Re: [syzbot] [xfs?] BUG: unable to handle kernel paging request in clear_user_rep_good

From: Linus Torvalds
Date: Mon May 01 2023 - 14:56:13 EST


[ Added Borislav and stable people ]

On Sun, Apr 30, 2023 at 9:31 PM syzbot
<syzbot+401145a9a237779feb26@xxxxxxxxxxxxxxxxxxxxxxxxx> wrote:
>
> syzbot suspects this issue was fixed by commit:

Indeed.

My initial reaction was "no, that didn't fix anything, it just cleaned
stuff up", but it turns out that yes, it did in fact fix a real bug in
the process.

The fix was not intentional, but the cleanup actually got rid of buggy code.

So here's the automatic marker for syzbot:

#syz fix: x86: don't use REP_GOOD or ERMS for user memory clearing

and the reason for the bug - in case people care - is that the old
clear_user_rep_good (which no longer exists after that commit) had the
exception entry pointing to the wrong instruction.

The buggy code did:

.Lrep_good_bytes:
mov %edx, %ecx
rep stosb

and the exception entry weas

_ASM_EXTABLE_UA(.Lrep_good_bytes, .Lrep_good_exit)

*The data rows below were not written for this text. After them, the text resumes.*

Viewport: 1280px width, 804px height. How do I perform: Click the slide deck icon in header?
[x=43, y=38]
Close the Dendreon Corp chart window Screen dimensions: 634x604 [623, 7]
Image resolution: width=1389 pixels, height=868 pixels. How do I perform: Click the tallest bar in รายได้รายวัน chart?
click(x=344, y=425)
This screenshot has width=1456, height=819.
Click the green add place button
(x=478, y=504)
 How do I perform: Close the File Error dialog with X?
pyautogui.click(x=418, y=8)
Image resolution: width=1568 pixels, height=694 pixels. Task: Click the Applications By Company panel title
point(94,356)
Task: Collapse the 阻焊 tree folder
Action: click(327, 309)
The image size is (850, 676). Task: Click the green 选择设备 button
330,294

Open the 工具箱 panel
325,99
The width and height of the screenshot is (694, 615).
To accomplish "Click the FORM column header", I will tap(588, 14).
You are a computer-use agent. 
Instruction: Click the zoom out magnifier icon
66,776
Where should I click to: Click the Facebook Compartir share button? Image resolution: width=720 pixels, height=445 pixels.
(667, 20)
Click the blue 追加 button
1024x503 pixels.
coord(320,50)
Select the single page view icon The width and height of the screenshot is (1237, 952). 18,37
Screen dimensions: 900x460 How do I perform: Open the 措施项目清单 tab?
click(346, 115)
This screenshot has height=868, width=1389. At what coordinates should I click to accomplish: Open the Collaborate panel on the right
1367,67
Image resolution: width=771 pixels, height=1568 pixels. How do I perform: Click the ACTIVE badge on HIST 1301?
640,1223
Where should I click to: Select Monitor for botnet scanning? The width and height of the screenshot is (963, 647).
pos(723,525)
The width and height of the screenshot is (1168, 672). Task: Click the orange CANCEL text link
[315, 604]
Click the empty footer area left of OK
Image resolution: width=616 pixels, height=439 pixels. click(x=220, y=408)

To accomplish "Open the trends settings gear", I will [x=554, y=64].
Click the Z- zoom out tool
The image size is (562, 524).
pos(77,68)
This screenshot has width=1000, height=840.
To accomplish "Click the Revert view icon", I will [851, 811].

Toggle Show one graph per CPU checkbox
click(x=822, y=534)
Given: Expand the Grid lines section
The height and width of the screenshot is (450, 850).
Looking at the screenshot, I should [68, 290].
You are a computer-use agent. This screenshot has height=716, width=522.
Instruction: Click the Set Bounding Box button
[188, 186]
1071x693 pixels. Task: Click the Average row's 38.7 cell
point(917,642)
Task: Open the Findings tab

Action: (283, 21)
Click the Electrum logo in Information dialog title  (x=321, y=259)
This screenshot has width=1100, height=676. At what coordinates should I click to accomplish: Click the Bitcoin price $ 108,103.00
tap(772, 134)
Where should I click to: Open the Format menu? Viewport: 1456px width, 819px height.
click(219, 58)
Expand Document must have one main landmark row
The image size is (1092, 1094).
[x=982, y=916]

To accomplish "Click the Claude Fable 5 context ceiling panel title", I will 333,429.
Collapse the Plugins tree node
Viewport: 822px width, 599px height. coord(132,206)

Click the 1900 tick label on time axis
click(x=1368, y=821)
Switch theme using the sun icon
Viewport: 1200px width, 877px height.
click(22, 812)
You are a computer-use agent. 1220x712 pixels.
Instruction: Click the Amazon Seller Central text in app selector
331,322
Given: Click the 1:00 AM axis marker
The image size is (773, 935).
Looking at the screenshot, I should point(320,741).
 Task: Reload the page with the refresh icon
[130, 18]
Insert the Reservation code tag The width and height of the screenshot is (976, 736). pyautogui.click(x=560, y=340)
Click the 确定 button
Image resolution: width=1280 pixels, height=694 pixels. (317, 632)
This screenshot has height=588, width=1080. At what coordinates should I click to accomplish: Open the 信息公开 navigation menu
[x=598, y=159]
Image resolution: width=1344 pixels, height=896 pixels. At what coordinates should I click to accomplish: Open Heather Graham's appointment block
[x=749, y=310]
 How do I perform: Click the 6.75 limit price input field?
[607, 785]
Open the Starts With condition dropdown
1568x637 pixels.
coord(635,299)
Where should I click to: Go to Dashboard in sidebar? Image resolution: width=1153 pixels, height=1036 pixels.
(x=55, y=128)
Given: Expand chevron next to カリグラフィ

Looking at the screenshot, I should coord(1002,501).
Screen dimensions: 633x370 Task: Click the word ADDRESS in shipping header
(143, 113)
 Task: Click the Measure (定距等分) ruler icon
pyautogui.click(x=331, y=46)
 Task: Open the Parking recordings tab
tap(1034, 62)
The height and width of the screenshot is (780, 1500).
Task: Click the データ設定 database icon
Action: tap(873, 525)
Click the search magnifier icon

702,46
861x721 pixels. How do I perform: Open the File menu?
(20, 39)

so the exception entry pointed at the register move instruction, not
at the actual "rep stosb" that does the user space store.

End result: if you had a situation where you *should* return -EFAULT,
and you triggered that "last final bytes" case, instead of the
exception handling dealing with it properly and fixing it up, you got
that kernel oops.

The bug goes back to commit 0db7058e8e23 ("x86/clear_user: Make it
faster") from about a year ago, which made it into v6.1.

It only affects old hardware that doesn't have the ERMS capability
flag, which *probably* means that it's mostly only triggerable in
virtualization (since pretty much any CPU from the last decade has
ERMS, afaik).

Borislav - opinions? This needs fixing for v6.1..v6.3, and the options are:

(1) just fix up the exception entry. I think this is literally this
one-liner, but somebody should double-check me. I did *not* actually
test this:

--- a/arch/x86/lib/clear_page_64.S
+++ b/arch/x86/lib/clear_page_64.S
@@ -142,8 +142,8 @@ SYM_FUNC_START(clear_user_rep_good)
and $7, %edx
jz .Lrep_good_exit

-.Lrep_good_bytes:
mov %edx, %ecx
+.Lrep_good_bytes:
rep stosb

.Lrep_good_exit:

because the only use of '.Lrep_good_bytes' is that exception table entry.

(2) backport just that one commit for clear_user

In this case we should probably do commit e046fe5a36a9 ("x86: set
FSRS automatically on AMD CPUs that have FSRM") too, since that commit
changes the decision to use 'rep stosb' to check FSRS.

(3) backport the entire series of commits:

git log --oneline v6.3..034ff37d3407

Or we could even revert that commit 0db7058e8e23, but it seems silly
to revert when we have so many ways to fix it, including a one-line
code movement.

Borislav / stable people? Opinions?

Linus